Invergordon RNLI welcomes the new all-weather Shannon Class Lifeboat to station
The wait for the volunteer crew in Invergordon finally came to an end on Sunday when they welcomed their new Shannon class lifeboat to the station for the first time
After the delay as a result of the Coronavirus pandemic, the state-of-the-art Shannon class vessel arrived at her new permanent home of Invergordon on Sunday (1 November).
In a fitting welcome to the town, five of the stations volunteer crew, with a combined service to the RNLI of over 125 years, sailed her into Invergordon. She arrived at precisely at 1:37pm; the time equivalent to the vessels number 13-37. And the significance of the number is extra special to this lifeboat as contained within it are the names of over 9,000 loved ones in a new fundraising initiative for the charity.
Arriving in the Cromarty Firth for the first time, the Shannon was escorted by the stations current all-weather Trent class lifeboat ‘Douglas Aikman Smith’ carried a slow pass of the towns waterfront with the Trent leading the way to her new berth in the town’s West Harbour with water canon display from the local Global Energy Group tug ‘Strathdee’.
The RNLI latest class in the all-weather fleet, the Shannon class all-weather lifeboat coming in at £2.1million was seen as a fitting replacement for the stations current Trent class lifeboat which is nearing the 25 year life service, and a step towards the RNLI’s goal of an all 25knot fleet. The Shannon is powered by the vast twin Hamilton water jets as opposed to more traditional propellers giving it more increased manoeuvrability and the ability to operate in shallower waters, ideally suited to Britain’s vast and rugged coastline.

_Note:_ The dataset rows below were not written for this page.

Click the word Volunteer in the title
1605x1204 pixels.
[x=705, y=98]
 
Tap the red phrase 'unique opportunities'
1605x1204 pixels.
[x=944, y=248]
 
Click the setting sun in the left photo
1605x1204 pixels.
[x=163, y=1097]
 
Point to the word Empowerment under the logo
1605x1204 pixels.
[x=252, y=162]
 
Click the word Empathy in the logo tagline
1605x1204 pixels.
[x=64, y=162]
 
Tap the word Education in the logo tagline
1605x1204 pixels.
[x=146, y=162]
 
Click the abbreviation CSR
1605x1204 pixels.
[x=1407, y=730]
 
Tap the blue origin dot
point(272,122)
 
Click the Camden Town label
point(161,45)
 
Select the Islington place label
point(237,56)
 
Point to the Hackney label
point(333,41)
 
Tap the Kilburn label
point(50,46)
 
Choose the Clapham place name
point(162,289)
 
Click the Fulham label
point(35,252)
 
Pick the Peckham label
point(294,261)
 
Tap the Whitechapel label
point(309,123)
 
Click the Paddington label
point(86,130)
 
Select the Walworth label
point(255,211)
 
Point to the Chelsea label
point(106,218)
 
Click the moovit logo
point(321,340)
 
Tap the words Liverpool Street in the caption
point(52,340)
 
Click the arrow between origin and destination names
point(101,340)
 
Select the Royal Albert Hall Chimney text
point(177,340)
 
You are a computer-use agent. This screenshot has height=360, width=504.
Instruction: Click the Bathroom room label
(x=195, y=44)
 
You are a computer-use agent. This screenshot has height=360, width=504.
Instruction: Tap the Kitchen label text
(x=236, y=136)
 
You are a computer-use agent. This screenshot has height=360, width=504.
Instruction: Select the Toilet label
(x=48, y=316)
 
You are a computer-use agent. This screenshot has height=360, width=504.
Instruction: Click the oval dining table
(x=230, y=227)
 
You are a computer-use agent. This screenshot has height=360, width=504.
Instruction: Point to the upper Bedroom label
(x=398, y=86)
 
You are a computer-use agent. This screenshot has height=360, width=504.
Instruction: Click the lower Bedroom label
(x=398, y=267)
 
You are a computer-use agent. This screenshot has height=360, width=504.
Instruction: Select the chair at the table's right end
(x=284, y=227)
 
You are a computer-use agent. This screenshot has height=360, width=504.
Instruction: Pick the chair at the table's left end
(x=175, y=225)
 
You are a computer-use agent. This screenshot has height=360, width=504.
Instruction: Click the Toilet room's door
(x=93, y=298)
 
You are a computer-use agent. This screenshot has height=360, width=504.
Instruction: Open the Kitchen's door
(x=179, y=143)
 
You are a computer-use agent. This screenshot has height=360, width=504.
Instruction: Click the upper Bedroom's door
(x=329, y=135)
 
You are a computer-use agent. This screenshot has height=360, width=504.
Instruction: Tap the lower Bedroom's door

With a top speed of 25 knots and a range of 250 nautical miles, the self-righting lifeboat is ideally suited for offshore searches or equally rescues in calmer shallower waters, her twin Scania 650hp engines provides enough power to tow large vessels – and her waterjet technology allows her to manoeuvre in shallow waters, much easier than with traditional propeller seen on our current lifeboats
The team at Invergordon as a whole were delighted to be given the news that a Shannon lifeboat would be the replacement for ‘Douglas Aikman Smith’ and were further delighted and humbled when it was announced that the Shannon would also hold the first Launch a Memory campaign decal where for the first time, supporters could apply to have their loved one's name printed in the letters and numbers on the hull of lifeboat, which will save lives at sea for years to come.
The Shannon carries the name ‘RNLB Agnes AP Barr’ and holds RNLI 13-37 on her hull, depicting the 13m of the vessel length and 37 indicating the 37th Shannon class lifeboat built.
Agnes A P Barr in memory of the main donor Agnes Arthur Paton Barr, who left in excess of £1m to the RNLI to fund a lifeboat on the east coast of Scotland. Mrs Barr was an RNLI member with a long family history of support for the RNLI, having funded numerous projects in Scotland during her lifetime, passing away at the age of 97.
The Invergordon Launch a Memory campaign was hailed a success where over 9500 names across her port and starboard decals are now on display, triggering a tremendous amount of support, love and genuine interest in the journey of RNLB Agnes AP Barr from her build stages at the RNLI ALC (All-weather Lifeboat Centre) to the acceptance into the fleet bell ringing on Tuesday 21 January where she was lowered into the water for the first time, her sea trials and now the journey which covering her 640 miles to the North of Scotland by which took place by road instead of by sea, which was decided upon to avoid the risk of inadvertently causing large gatherings and spreading the virus.
Andrew Murray, RNLI Coxswain at Invergordon Lifeboat Station, says: “We are absolutely delighted to welcome Agnes A P Barr to Invergordon – especially as it will have the names of over 9,500 loved ones who are being commemorated in this wonderful way. It’s very humbling to see the special decal on our new Shannon-class. The volunteer crew at Invergordon Lifeboat Station feel honoured to receive something which means so much to so many people and will last for years to come. We feel privileged to be able to launch with people’s memories by our side, while helping those in need in all weathers.”
Key facts about the RNLI
The RNLI charity saves lives at sea. Its volunteers provide a 24-hour search and rescue service around the United Kingdom and Republic of Ireland coasts. The RNLI operates over 238 lifeboat stations in the UK and Ireland and, in a normal year, more than 240 lifeguard units on beaches around the UK and Channel Islands. The RNLI is independent of Coastguard and government and depends on voluntary donations and legacies to maintain its rescue service. Since the RNLI was founded in 1824, its lifeboat crews and lifeguards have saved over 142,700 lives.